Objective: The investigators aimed to provide clinical and MRI guidelines for determining when genetic workup should be considered in order to exclude hereditary leukoencephalopathies in affected patients with a psychiatric presentation.
Methods: A systematic literature review was conducted, and clinical cases are provided. Given the central role of MRI pattern recognition in the diagnosis of white matter disorders, the investigators adapted an MRI algorithm that guides the interpretation of MRI findings and thus directs further investigations, such as genetic testing.

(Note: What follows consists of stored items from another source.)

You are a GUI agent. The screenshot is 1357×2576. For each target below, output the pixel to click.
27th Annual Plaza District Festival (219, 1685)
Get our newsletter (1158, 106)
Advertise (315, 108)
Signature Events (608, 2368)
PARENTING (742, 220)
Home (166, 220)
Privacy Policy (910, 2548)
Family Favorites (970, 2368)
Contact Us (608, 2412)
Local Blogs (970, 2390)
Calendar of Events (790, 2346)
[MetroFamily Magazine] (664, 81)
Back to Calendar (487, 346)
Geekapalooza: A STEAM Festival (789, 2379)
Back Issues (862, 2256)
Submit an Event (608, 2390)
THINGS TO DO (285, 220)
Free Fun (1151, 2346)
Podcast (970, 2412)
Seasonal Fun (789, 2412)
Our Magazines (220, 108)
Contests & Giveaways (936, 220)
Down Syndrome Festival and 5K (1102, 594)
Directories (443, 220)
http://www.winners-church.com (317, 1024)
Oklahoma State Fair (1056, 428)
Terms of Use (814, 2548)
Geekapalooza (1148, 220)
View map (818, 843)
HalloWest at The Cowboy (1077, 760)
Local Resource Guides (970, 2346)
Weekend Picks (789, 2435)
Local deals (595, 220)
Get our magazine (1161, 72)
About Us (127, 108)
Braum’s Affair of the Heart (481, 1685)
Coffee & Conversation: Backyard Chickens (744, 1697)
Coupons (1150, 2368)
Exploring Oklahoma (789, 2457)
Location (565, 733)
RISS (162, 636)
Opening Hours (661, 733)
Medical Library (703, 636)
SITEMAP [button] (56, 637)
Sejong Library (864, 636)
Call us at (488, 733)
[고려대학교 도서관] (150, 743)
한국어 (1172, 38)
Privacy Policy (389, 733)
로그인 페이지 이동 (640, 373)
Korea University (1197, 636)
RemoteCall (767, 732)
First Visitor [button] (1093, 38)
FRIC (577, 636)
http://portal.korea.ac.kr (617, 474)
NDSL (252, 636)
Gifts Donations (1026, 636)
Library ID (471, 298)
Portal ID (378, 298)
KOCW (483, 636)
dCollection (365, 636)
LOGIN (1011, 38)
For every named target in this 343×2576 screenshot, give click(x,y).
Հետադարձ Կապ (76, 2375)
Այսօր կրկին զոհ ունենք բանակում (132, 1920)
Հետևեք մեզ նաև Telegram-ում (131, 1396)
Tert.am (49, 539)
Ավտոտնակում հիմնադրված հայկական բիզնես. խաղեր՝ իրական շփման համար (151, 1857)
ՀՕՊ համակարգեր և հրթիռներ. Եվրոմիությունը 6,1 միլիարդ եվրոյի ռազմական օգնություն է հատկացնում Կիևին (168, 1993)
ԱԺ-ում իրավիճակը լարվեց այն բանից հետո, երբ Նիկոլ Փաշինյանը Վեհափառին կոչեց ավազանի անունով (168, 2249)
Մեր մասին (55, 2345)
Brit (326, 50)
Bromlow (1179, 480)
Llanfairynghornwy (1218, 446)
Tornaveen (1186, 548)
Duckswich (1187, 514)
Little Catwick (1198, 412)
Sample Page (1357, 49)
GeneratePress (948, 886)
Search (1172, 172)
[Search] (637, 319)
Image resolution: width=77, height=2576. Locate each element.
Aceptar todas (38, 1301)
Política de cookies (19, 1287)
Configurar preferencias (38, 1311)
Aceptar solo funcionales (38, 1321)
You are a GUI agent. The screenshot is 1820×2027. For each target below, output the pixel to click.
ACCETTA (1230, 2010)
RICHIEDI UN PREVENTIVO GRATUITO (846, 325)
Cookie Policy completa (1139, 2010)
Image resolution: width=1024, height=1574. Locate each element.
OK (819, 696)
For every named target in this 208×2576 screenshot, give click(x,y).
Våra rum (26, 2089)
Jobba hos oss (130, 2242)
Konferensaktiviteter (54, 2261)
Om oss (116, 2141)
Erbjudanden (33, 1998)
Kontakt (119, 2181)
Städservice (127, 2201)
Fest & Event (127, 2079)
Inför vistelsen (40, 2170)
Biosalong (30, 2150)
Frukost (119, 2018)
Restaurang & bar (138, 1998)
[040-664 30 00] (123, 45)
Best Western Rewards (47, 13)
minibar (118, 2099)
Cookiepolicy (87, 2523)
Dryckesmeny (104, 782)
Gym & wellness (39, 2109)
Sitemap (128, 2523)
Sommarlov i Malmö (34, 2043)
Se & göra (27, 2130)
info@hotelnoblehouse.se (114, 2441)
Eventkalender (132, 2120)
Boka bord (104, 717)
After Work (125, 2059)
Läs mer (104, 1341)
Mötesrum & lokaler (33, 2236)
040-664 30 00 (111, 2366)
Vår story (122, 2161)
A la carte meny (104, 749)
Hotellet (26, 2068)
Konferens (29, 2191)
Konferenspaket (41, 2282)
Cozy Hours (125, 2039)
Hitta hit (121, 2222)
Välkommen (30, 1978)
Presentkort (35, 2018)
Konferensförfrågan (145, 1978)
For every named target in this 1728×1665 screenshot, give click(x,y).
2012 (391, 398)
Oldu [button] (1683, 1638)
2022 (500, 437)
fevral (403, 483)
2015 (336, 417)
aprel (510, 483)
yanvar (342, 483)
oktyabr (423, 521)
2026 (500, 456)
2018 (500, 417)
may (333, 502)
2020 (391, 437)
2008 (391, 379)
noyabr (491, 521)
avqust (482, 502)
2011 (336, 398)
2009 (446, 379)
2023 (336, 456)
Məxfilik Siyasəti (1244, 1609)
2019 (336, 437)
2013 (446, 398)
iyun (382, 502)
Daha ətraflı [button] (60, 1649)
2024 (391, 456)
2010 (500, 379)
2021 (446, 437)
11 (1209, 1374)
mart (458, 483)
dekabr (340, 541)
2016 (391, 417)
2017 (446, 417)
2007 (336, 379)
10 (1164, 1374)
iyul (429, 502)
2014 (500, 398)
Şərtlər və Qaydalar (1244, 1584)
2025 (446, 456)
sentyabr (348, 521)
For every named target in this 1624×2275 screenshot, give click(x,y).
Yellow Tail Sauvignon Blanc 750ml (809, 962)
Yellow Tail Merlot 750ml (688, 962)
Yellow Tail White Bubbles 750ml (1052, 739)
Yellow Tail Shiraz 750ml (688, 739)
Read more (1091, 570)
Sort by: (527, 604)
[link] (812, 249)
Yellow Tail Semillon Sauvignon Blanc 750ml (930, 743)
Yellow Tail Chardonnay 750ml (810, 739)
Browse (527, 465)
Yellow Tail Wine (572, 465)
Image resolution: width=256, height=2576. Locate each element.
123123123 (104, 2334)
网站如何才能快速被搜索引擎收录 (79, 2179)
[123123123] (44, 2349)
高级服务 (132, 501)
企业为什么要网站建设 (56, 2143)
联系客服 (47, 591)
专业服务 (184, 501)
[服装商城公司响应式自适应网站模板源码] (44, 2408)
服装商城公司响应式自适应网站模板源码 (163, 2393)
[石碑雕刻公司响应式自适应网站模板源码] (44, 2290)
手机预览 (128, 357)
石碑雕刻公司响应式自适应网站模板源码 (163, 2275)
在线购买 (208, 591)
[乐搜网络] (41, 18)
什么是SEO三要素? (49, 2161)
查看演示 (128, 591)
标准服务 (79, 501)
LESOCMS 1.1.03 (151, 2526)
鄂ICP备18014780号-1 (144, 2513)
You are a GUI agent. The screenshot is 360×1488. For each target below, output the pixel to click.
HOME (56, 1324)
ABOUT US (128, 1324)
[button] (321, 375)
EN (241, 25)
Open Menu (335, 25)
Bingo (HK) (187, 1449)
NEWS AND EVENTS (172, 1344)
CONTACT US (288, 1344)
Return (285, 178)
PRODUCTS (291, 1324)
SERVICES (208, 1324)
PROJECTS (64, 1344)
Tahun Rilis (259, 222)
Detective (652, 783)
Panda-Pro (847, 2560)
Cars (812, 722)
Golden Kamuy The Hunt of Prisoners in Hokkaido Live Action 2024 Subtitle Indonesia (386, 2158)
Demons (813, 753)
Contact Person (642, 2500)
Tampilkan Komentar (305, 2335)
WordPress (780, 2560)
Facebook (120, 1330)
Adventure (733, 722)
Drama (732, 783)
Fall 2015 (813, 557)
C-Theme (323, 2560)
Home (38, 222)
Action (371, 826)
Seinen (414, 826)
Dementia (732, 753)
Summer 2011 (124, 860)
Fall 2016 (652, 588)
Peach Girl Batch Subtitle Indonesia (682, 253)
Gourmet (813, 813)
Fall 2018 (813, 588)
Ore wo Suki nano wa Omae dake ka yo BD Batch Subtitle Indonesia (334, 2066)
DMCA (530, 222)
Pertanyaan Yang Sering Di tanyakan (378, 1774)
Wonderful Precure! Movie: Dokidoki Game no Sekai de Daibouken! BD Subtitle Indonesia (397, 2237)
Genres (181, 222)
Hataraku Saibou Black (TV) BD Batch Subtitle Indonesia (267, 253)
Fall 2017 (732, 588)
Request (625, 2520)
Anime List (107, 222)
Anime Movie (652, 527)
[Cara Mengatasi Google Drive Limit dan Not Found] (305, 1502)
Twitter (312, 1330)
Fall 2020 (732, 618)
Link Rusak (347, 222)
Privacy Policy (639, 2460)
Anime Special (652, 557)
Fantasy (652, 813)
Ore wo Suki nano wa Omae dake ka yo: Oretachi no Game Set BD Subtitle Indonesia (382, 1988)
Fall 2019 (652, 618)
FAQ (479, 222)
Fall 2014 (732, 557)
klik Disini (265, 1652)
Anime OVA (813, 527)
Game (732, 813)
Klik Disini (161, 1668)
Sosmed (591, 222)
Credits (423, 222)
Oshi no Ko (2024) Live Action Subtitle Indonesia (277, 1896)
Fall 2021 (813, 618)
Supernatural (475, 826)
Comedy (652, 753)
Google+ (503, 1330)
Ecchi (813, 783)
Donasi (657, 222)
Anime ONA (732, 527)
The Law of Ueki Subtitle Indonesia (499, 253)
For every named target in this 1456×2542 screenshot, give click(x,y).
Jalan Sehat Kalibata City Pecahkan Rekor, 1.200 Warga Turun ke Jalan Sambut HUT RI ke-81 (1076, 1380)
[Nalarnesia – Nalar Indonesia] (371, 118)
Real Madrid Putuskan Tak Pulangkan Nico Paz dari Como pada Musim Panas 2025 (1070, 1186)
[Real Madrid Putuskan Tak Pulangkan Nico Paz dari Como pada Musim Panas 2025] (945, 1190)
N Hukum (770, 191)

Results: Twelve genetic leukoencephalopathies that can present with psychiatric symptoms were identified. As examples of presentations that can occur in clinical practice, five clinical vignettes from patients assessed at a referral center for adult genetic leukoencephalopathies are provided.
Conclusions: Features such as drug-resistant symptoms, presence of long-standing somatic features, trigger events, consanguinity, and positive family history should orient the clinician toward diagnostic workup to exclude the presence of a genetic white matter disorder. The identification of MRI white matter abnormalities, especially when presenting a specific pattern of involvement, should prompt genetic testing for known forms of genetic leukoencephalopathies.
Keywords: Adult-Onset Leukoencephalopathies; Leukodystrophies; Leukoencephalopathies; Neurogenetics; Psychiatric-Onset.